I always thought it looked funny, and now that it has been pointed out, OK yes, I see how it may look a bit like a horses molar.
After doing a bit more research, I've also come to find out this mountain has more of a story to it than just the coincidence of looking like a horses jacked up grill.
According to the Native American legend, The Valley of Contentment, (which is today's Horsetooth Reservoir) was at one time the responsibility of a giant. The Giant's job was to protect the wild animals in the valley from getting hunted by Chief Maunamoku and his tribe of Indians. So when the giant got in his way, the Chief led the Indians to slay him. The Chief himself went directly for the giant and in killing him slashed the center of his heart first, then the right, then the left with a tomahawk from the heavens. Upon his death, the giant turned into stone and his slain heart turned into what is now known as Horsetooth Rock.

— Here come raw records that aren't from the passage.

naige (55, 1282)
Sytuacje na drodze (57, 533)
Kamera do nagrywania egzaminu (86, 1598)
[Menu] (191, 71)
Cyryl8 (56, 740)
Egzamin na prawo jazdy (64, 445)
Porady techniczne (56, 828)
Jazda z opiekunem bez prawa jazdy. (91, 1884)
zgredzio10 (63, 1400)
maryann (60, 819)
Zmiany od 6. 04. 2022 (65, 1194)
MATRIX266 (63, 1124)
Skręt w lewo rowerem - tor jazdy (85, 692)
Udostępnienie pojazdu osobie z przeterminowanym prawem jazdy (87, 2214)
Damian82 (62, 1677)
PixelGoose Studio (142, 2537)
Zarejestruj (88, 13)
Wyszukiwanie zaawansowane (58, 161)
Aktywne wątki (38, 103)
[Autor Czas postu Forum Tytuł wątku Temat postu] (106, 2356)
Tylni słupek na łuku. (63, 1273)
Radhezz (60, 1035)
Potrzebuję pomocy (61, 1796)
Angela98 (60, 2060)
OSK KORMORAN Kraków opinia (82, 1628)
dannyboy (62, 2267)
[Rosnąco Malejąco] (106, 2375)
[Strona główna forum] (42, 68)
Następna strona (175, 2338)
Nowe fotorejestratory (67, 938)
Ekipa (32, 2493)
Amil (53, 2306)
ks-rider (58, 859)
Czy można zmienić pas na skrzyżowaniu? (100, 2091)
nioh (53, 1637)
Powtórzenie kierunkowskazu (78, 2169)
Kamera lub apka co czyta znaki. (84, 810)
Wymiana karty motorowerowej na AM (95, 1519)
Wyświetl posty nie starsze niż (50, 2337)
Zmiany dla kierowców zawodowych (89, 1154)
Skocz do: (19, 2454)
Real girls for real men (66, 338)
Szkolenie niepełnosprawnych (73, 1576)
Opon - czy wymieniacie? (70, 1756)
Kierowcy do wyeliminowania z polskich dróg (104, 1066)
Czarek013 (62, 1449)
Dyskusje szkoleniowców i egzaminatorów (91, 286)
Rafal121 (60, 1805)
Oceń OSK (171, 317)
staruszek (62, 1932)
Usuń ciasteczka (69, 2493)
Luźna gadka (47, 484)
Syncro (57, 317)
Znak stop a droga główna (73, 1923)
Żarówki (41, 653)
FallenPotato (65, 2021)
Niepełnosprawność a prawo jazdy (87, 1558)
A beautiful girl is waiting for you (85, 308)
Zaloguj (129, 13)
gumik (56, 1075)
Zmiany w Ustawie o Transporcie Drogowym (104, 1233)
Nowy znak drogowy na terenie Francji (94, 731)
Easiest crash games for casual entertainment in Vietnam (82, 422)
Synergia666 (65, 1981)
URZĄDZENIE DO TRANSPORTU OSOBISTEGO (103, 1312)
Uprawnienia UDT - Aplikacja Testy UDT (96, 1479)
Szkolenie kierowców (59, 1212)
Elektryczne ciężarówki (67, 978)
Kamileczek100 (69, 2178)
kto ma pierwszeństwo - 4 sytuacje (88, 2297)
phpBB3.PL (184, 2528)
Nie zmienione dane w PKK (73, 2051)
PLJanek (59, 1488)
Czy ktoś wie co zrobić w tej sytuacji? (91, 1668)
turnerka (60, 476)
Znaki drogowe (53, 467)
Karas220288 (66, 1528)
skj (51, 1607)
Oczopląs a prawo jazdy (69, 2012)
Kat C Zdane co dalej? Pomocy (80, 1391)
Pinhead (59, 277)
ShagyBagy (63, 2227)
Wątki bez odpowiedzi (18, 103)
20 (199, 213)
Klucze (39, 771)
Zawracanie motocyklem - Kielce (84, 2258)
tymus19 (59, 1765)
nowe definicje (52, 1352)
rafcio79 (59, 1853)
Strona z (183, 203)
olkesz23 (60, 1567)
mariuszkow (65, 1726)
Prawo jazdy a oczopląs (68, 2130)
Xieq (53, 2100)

Yes, well, isn't that pleasant?
There's actually another side to the story that the giant was super evil and that Chief Maunamoku saved the village people (the regular kind, not the YMCA kind) by coming to their aid and defeating the beast. Either way the story is told, the strange formation in the rock is the petrified heart of the giant. Years later, a group of fur trappers and traders decided that the mountain looked more like a horses tooth than a giant's slashed heart and shortly after the name Horsetooth started showing up on maps. So... Horsetooth was, in fact, their final answer.
So anyway, I've wanted to hike to the top of this giant's heart ever since I've laid eyes on it. I've been bugging my sister for months to come climb it with me, but we've never been able to sync our schedules...
...until last Thursday.
5.5 miles round trip to a 7,260 ft summit is the funnest thing ever to do on a boring spring morning. What a blast! The trail is partly laid out in a nice friendly fashion and then the end you're actually climbing up a stone wall and hoping to find the top. Had we not run into a couple other hikers on the way, we most likely wouldn't have found our final destination.
So the moral of the story is... Don't take your local giant for granite.
(I'm so funny)
Also, if you live near Fort Collins, climb the rock. It's an amazing view at the top. On a clear day you can see parts of Wyoming so I've heard.
And now it totally makes since why my nephew randomly found a set of Giant's toes at the Spring Canyon Park which sits at the end of Horsetooth Road.